▸ Try it: Lines to restate from the data below: from the one containing "Viewport: 512px width, 366px height." to the one containing "Task: Open the Display diagnostic tile", both included. Give them again exactly, and only them.

Source material Block Start

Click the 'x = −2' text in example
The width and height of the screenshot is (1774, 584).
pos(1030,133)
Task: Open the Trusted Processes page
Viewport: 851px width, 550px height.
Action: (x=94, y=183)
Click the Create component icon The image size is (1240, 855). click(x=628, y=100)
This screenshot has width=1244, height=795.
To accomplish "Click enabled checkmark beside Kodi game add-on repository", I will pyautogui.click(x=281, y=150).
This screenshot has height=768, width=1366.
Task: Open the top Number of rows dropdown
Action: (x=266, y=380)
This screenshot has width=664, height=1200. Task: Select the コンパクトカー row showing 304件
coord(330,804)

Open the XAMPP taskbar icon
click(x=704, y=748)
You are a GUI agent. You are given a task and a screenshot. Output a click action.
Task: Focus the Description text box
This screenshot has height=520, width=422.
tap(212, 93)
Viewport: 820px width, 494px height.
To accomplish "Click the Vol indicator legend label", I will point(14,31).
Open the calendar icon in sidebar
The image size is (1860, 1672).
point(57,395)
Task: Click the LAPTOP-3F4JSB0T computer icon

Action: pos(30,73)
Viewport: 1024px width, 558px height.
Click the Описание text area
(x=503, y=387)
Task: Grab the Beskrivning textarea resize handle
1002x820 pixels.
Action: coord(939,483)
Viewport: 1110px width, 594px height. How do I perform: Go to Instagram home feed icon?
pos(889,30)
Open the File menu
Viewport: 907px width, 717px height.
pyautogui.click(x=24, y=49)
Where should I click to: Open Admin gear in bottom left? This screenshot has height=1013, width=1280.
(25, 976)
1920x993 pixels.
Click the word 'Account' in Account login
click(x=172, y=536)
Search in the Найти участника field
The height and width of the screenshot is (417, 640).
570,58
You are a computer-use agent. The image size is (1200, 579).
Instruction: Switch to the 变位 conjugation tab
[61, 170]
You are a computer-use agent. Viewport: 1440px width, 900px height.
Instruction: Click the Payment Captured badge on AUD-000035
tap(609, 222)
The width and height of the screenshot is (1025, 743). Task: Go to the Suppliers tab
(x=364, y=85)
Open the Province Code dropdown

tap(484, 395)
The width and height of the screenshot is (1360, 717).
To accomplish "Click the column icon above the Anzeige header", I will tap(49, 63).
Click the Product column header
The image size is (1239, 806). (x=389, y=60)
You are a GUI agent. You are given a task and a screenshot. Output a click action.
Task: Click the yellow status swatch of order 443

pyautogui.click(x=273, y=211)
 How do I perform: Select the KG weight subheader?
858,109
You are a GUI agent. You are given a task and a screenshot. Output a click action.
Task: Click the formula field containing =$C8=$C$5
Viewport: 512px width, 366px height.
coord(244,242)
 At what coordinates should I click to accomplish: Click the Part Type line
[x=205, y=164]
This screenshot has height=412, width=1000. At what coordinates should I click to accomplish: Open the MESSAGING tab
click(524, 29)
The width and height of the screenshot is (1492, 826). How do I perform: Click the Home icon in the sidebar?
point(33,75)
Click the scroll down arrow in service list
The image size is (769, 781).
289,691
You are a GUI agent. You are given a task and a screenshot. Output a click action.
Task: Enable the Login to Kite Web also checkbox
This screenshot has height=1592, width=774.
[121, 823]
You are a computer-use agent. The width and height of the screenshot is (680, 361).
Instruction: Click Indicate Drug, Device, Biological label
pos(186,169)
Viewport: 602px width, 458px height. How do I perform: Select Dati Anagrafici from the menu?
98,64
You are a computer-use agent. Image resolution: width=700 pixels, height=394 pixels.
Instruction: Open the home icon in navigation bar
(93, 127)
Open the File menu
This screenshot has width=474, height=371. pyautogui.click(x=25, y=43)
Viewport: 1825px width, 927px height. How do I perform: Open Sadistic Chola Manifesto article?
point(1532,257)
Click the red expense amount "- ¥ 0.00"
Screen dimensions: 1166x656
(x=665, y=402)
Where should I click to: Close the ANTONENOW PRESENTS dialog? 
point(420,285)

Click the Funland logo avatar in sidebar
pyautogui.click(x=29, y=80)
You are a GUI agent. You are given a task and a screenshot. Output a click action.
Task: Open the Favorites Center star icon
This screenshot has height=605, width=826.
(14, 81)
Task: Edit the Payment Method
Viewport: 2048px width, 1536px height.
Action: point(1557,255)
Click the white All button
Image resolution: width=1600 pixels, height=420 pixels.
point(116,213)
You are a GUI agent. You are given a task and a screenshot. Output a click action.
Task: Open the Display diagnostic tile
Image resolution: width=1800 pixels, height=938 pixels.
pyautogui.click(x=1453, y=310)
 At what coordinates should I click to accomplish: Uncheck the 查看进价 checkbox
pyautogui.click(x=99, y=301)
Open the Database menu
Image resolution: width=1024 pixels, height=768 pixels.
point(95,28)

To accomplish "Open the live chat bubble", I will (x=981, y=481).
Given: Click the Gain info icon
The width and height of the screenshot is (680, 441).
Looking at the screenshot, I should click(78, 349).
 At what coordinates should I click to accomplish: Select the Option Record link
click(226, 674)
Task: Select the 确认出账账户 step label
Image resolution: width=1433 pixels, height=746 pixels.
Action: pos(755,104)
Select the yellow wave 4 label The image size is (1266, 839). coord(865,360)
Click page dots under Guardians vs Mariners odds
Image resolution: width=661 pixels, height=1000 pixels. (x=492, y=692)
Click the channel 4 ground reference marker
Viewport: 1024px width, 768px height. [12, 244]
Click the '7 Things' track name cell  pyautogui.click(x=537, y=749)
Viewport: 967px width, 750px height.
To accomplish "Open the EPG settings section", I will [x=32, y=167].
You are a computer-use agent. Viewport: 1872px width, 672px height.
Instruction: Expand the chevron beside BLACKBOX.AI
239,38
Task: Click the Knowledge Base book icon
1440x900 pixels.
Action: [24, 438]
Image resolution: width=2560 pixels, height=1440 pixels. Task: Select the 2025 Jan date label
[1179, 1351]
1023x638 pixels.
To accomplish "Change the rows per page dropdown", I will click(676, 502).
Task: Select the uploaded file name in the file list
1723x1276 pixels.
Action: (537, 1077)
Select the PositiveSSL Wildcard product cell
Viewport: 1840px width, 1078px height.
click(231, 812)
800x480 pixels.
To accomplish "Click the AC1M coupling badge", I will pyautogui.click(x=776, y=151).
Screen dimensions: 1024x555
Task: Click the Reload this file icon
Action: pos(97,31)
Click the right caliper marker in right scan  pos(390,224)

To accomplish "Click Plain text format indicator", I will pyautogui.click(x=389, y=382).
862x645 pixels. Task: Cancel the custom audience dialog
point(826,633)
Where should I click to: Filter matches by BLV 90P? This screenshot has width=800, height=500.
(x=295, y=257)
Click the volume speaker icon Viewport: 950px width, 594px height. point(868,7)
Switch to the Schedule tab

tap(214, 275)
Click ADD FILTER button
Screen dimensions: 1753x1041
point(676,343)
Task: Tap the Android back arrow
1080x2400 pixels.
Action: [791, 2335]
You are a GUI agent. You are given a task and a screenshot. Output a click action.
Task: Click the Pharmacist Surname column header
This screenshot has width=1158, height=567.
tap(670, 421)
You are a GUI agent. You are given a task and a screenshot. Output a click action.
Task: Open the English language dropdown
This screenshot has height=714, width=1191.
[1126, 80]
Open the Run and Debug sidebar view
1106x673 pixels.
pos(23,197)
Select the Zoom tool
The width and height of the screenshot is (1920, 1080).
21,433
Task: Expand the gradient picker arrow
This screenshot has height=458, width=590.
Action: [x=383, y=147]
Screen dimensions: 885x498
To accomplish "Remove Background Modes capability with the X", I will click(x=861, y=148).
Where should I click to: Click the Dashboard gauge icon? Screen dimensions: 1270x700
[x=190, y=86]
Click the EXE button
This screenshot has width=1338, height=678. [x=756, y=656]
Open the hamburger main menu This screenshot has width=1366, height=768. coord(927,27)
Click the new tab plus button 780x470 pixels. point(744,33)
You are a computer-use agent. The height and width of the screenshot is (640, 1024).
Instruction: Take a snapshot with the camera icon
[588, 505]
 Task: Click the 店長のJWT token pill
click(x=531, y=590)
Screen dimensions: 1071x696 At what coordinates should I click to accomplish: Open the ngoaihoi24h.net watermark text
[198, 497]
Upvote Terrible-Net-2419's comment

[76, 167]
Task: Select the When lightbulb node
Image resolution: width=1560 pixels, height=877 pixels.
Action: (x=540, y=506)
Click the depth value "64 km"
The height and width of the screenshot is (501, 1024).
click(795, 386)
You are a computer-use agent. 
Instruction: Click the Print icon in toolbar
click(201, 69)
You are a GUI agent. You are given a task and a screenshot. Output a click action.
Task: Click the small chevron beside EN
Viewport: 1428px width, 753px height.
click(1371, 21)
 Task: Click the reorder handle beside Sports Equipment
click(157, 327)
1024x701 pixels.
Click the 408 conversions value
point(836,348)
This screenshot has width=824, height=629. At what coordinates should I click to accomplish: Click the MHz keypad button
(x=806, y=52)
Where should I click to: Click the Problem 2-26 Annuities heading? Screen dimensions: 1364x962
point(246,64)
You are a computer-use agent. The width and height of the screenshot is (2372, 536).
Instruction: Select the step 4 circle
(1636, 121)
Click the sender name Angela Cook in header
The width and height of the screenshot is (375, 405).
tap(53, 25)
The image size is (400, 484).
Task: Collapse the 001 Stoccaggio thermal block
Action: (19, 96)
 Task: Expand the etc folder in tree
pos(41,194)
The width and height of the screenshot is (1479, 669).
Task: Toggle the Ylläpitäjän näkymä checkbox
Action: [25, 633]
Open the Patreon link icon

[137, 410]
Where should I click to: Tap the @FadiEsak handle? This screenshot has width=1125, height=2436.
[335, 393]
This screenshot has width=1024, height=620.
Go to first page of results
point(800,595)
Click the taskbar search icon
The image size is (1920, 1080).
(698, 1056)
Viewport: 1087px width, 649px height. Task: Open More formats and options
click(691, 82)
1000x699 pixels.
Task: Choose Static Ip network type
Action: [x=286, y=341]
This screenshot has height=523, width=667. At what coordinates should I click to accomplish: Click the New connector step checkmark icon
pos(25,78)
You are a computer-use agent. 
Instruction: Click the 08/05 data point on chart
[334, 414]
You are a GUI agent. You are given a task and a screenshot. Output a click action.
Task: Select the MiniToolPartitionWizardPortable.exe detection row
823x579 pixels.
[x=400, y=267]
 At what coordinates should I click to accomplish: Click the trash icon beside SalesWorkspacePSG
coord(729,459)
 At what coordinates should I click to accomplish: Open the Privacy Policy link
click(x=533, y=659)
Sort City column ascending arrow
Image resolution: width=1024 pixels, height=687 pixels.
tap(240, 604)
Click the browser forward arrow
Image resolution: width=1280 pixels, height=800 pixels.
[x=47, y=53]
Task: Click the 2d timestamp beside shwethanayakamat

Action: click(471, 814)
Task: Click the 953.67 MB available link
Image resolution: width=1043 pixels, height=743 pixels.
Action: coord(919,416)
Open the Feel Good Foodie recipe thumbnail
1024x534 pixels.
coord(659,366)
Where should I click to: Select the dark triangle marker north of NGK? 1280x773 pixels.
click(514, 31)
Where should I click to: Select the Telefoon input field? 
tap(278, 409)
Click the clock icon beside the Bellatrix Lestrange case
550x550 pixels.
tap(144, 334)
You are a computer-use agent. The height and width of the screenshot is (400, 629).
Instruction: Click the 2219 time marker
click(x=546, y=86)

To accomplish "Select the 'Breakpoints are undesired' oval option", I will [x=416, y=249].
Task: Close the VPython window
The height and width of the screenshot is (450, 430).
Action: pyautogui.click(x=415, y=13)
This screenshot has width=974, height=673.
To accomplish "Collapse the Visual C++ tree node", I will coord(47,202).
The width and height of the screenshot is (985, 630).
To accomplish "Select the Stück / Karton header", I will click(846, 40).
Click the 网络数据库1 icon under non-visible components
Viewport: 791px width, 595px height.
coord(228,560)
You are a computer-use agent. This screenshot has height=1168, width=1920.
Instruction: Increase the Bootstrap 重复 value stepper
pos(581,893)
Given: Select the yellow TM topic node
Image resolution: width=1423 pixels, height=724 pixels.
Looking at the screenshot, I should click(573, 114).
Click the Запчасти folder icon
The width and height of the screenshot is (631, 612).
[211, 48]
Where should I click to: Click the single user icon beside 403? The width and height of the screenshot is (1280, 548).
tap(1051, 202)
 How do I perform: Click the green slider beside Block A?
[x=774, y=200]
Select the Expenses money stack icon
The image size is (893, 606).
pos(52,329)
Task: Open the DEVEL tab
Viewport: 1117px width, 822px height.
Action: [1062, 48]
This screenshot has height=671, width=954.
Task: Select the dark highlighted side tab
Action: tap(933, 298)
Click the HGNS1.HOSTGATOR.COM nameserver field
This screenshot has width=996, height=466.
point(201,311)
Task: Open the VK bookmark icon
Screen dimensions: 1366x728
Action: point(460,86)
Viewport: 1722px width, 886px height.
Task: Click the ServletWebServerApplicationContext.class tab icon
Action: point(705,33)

Source material Block End

▸ Expected answer:
Viewport: 512px width, 366px height.
coord(244,242)
 At what coordinates should I click to accomplish: Click the Part Type line
[x=205, y=164]
This screenshot has height=412, width=1000. At what coordinates should I click to accomplish: Open the MESSAGING tab
click(524, 29)
The width and height of the screenshot is (1492, 826). How do I perform: Click the Home icon in the sidebar?
point(33,75)
Click the scroll down arrow in service list
The image size is (769, 781).
289,691
You are a GUI agent. You are given a task and a screenshot. Output a click action.
Task: Enable the Login to Kite Web also checkbox
This screenshot has height=1592, width=774.
[121, 823]
You are a computer-use agent. The width and height of the screenshot is (680, 361).
Instruction: Click Indicate Drug, Device, Biological label
pos(186,169)
Viewport: 602px width, 458px height. How do I perform: Select Dati Anagrafici from the menu?
98,64
You are a computer-use agent. Image resolution: width=700 pixels, height=394 pixels.
Instruction: Open the home icon in navigation bar
(93, 127)
Open the File menu
This screenshot has width=474, height=371. pyautogui.click(x=25, y=43)
Viewport: 1825px width, 927px height. How do I perform: Open Sadistic Chola Manifesto article?
point(1532,257)
Click the red expense amount "- ¥ 0.00"
Screen dimensions: 1166x656
(x=665, y=402)
Where should I click to: Close the ANTONENOW PRESENTS dialog? 
point(420,285)

Click the Funland logo avatar in sidebar
pyautogui.click(x=29, y=80)
You are a GUI agent. You are given a task and a screenshot. Output a click action.
Task: Open the Favorites Center star icon
This screenshot has height=605, width=826.
(14, 81)
Task: Edit the Payment Method
Viewport: 2048px width, 1536px height.
Action: point(1557,255)
Click the white All button
Image resolution: width=1600 pixels, height=420 pixels.
point(116,213)
You are a GUI agent. You are given a task and a screenshot. Output a click action.
Task: Open the Display diagnostic tile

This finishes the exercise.